Top of INFORMATION PROVIDED

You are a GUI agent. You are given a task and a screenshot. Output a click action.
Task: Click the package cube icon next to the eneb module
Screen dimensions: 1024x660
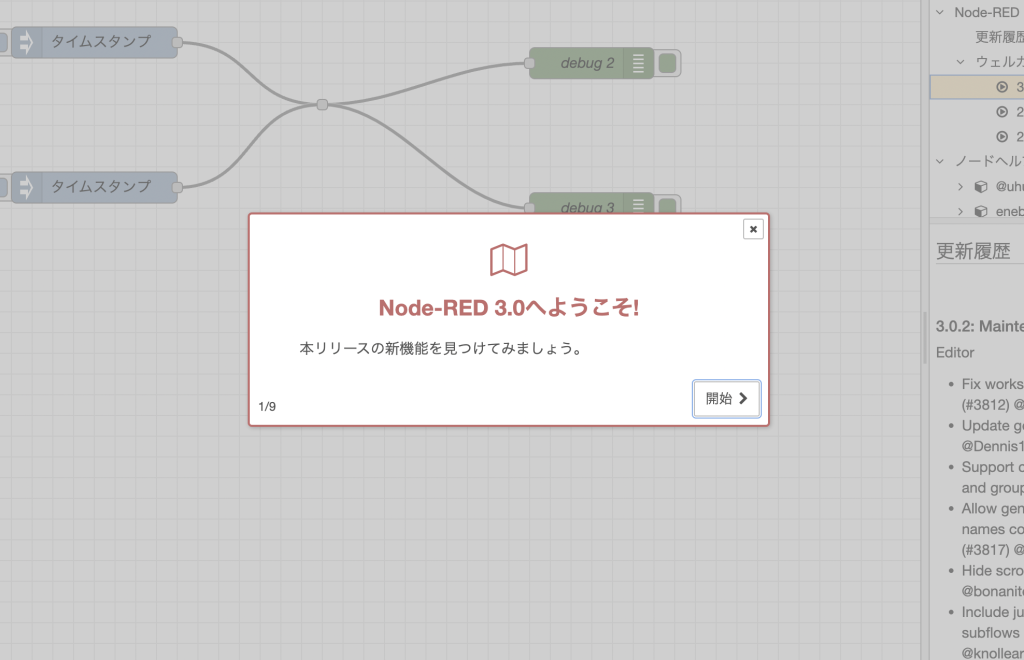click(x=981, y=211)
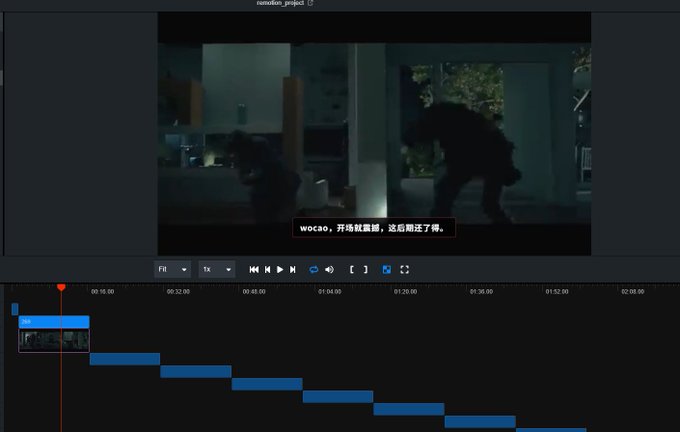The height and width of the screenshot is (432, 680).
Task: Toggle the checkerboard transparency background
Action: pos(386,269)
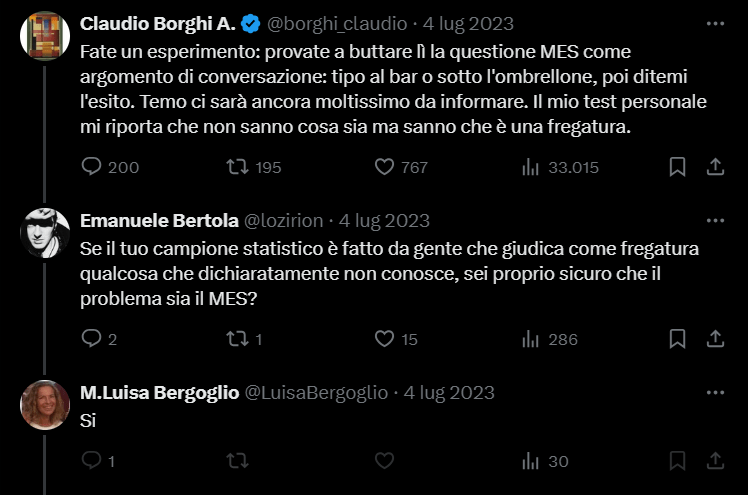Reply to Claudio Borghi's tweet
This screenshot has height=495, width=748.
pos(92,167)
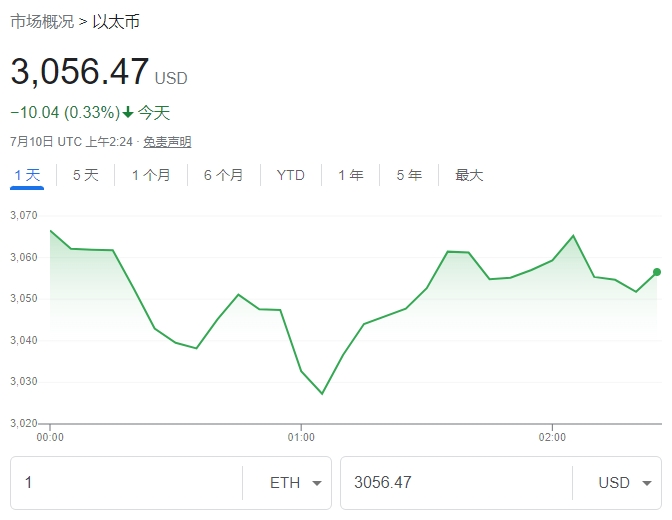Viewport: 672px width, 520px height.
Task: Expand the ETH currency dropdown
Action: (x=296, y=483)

Bottom of INFORMATION PROVIDED
Top of INFORMATION PROVIDED

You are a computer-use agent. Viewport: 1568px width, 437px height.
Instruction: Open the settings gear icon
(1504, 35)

Bottom of INFORMATION PROVIDED

- **YOUR INSTRUCTIONS**
Your task is to collect every line above that contains the word "agent".

- **ANSWER AREA**
You are a GUI agent. You are given a task and a screenshot. Output a click action.
You are a computer-use agent. Viewport: 1568px width, 437px height.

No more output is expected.